**Work task:**
Entries in the following listing are to be copied exactly as they stand.

**Entries provided:**
***

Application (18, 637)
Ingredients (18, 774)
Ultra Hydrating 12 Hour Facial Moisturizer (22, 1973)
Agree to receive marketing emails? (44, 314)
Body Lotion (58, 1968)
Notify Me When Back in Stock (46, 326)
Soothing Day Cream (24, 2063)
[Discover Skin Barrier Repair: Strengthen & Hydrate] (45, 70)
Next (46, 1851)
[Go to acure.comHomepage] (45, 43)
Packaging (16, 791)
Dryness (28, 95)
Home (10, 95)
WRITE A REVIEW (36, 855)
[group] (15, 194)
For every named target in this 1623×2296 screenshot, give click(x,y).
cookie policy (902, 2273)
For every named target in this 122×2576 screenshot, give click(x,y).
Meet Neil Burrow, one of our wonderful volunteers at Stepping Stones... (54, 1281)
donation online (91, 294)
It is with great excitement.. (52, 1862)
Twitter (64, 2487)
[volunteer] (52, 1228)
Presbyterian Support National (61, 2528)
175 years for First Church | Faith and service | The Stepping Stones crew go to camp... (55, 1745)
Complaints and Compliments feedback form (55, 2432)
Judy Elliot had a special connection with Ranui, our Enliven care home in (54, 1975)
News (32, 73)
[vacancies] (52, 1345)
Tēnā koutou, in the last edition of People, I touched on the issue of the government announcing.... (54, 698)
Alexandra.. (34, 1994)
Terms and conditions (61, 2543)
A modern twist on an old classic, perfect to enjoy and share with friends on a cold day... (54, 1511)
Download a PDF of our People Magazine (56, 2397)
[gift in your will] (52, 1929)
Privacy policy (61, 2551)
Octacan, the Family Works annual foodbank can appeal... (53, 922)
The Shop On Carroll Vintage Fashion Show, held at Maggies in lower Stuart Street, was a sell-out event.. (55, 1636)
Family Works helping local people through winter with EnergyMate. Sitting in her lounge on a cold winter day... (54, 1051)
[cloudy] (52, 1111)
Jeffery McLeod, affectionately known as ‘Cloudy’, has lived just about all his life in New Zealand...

***

**Written reply:**
Application (18, 637)
Ingredients (18, 774)
Ultra Hydrating 12 Hour Facial Moisturizer (22, 1973)
Agree to receive marketing emails? (44, 314)
Body Lotion (58, 1968)
Notify Me When Back in Stock (46, 326)
Soothing Day Cream (24, 2063)
[Discover Skin Barrier Repair: Strengthen & Hydrate] (45, 70)
Next (46, 1851)
[Go to acure.comHomepage] (45, 43)
Packaging (16, 791)
Dryness (28, 95)
Home (10, 95)
WRITE A REVIEW (36, 855)
[group] (15, 194)
For every named target in this 1623×2296 screenshot, give click(x,y).
cookie policy (902, 2273)
For every named target in this 122×2576 screenshot, give click(x,y).
Meet Neil Burrow, one of our wonderful volunteers at Stepping Stones... (54, 1281)
donation online (91, 294)
It is with great excitement.. (52, 1862)
Twitter (64, 2487)
[volunteer] (52, 1228)
Presbyterian Support National (61, 2528)
175 years for First Church | Faith and service | The Stepping Stones crew go to camp... (55, 1745)
Complaints and Compliments feedback form (55, 2432)
Judy Elliot had a special connection with Ranui, our Enliven care home in (54, 1975)
News (32, 73)
[vacancies] (52, 1345)
Tēnā koutou, in the last edition of People, I touched on the issue of the government announcing.... (54, 698)
Alexandra.. (34, 1994)
Terms and conditions (61, 2543)
A modern twist on an old classic, perfect to enjoy and share with friends on a cold day... (54, 1511)
Download a PDF of our People Magazine (56, 2397)
[gift in your will] (52, 1929)
Privacy policy (61, 2551)
Octacan, the Family Works annual foodbank can appeal... (53, 922)
The Shop On Carroll Vintage Fashion Show, held at Maggies in lower Stuart Street, was a sell-out event.. (55, 1636)
Family Works helping local people through winter with EnergyMate. Sitting in her lounge on a cold winter day... (54, 1051)
[cloudy] (52, 1111)
Jeffery McLeod, affectionately known as ‘Cloudy’, has lived just about all his life in New Zealand...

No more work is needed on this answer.